During a dinner meeting in Malacanang last January 2017, the conglomerates formed an informal group to pledge their services to the development programs of this administration. The conglomerates have a sincere desire to help the country. From this big group of big brother entrepreneurs, the NAIA Consortium was formed and agreed to rehabilitate the airport in Manila to uplift our image to all our foreign guests.
The NAIA Consortium is composed of Aboitiz InfraCapital, Inc.; AC Infrastructure Holdings Corp.; Alliance Global Group Inc.; Asia’s Emerging Dragon Corp.; Filinvest Development Corp.; JG Summit Holdings Inc.; and Metro Pacific Investments Corp. They are tasked with the rehabilitation of the Ninoy Aquino International Airports.

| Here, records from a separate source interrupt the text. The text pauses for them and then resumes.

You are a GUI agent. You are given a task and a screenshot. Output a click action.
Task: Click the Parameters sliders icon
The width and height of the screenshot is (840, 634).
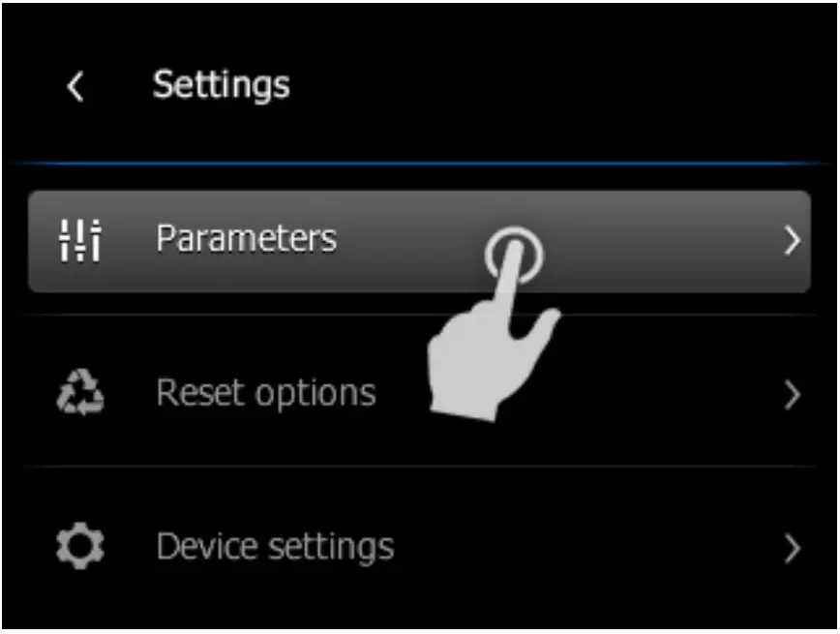pyautogui.click(x=79, y=240)
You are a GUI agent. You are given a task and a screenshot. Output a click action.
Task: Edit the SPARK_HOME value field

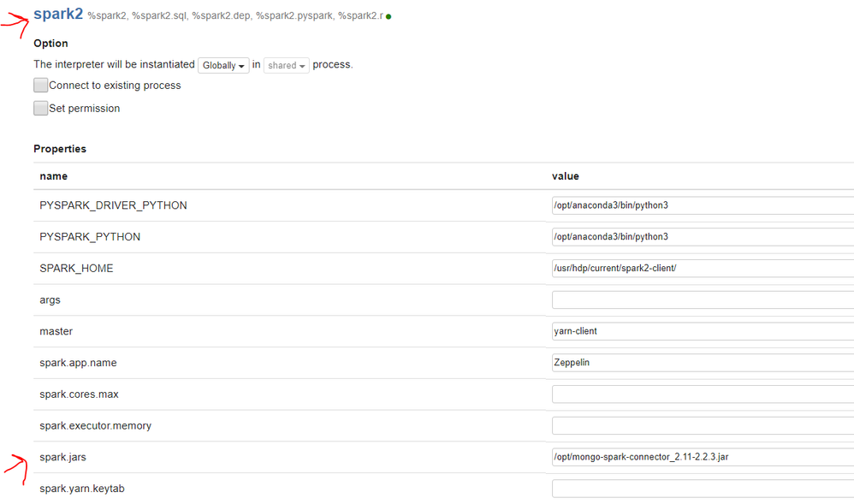pyautogui.click(x=702, y=269)
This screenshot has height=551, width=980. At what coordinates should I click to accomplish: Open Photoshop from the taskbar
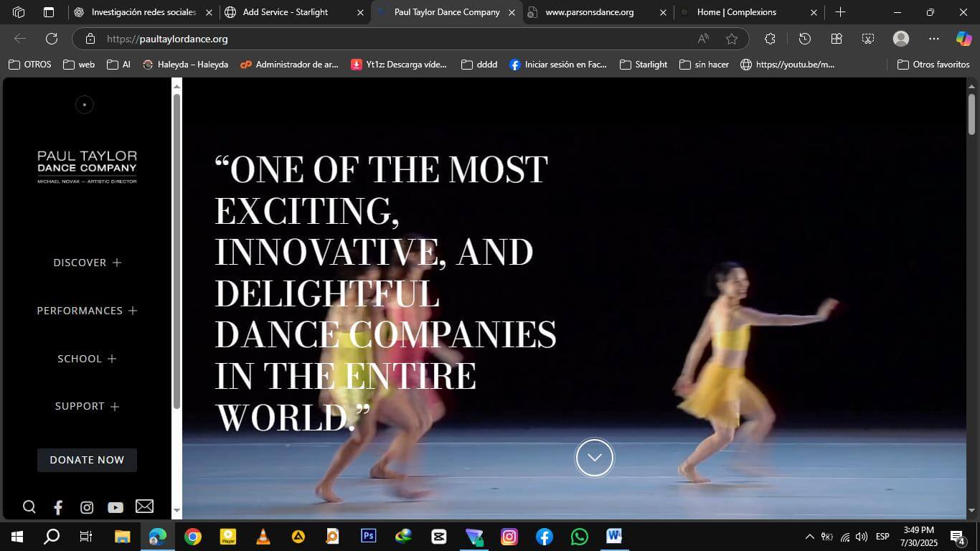point(368,536)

After months of negotiation and a series of meetings, the Department of Transportation (DOTr), led by Sec. Arthur Tugade, gave the greenlight to the NAIA Consortium for the rehabilitation, operations, and maintenance of the airports, with a budget of P106 billion to be spent over a 15-year period.
We had several talks with Sec. Tugade, Sec. Sonny Dominguez (Department of Finance), Sec. Ben Diokno (Department of Budget and Management), Sec. Ernie Pernia (National Economic Development Authority), and Sec. Mark Villar (Department of Public Works and Highways), to discuss the development plans of the government and how the private sector can help.
For years, NAIA has been tagged as the “world’s worst airport,” by the travel website “The Guide to Sleeping in Airports.” But as of October last year, we have been removed from the embarrassing list. This reflects the improvements in services and infrastructure made in the past 12 months. Now, with the approval of DOTr, we hope the rehabilitation efforts will be continued.
Secretary Tugade shared in a news briefing: “We have a decision recommending the issuance of original proponent status (OPS) to NAIA Consortium. We gave the recommendation to MIAA (Manila International Airport Authority), because it is the primary agency, not the DOTr.”
The MIAA will discuss the proposal in its next meeting and will issue its final approval at the soonest possible time, as reported by its general manager Ed Monreal in a briefing last Tuesday. Once approved, the proposal will be forwarded to DOTr, then to NEDA for the investment coordination. We are positive the NAIA Consortium’s proposal will pass the final screening of MIAA and will acquire the original proponent status.
With the NAIA Consortium’s proposal, we can expect an expansion of existing terminals, upgrade of facilities, and improvement of airport services. These will hopefully improve not just the perception, but also the experience of fellow Filipinos and our foreign guests in our country. I agree that our airports are the first welcoming experience of guests, therefore, it is imperative that we improve our services to better showcase the Filipinos’ warmth and hospitality.
Aside from the NAIA developments, the consortium is also discussing the rehabilitation of other key airports such as those in Sangley, Bulacan, and other provinces, to foster greater tourism and trade. There are other development projects in the pipeline such as new ports, highways, and skyways, which we had discussed in meetings last year.
While we have competent people in the government today, I understand that there is so much to be done, so we must, in any form possible, help. In my honest opinion, private-public partnerships are key to expediting these projects. Transparency also is important to avoid unnecessary cases filed against government officials.
The NAIA Consortium is the result of like-minded conglomerates coming together; each sharing a sincere desire to help the country. For me, this development is an important step towards achieving a world-class airport.
I am glad the economic team led by Sec. Dominguez had met with us. Through this collaboration, Build Build Build projects will assuredly be rolled out sooner, and we can all take part in greater economic inclusivity.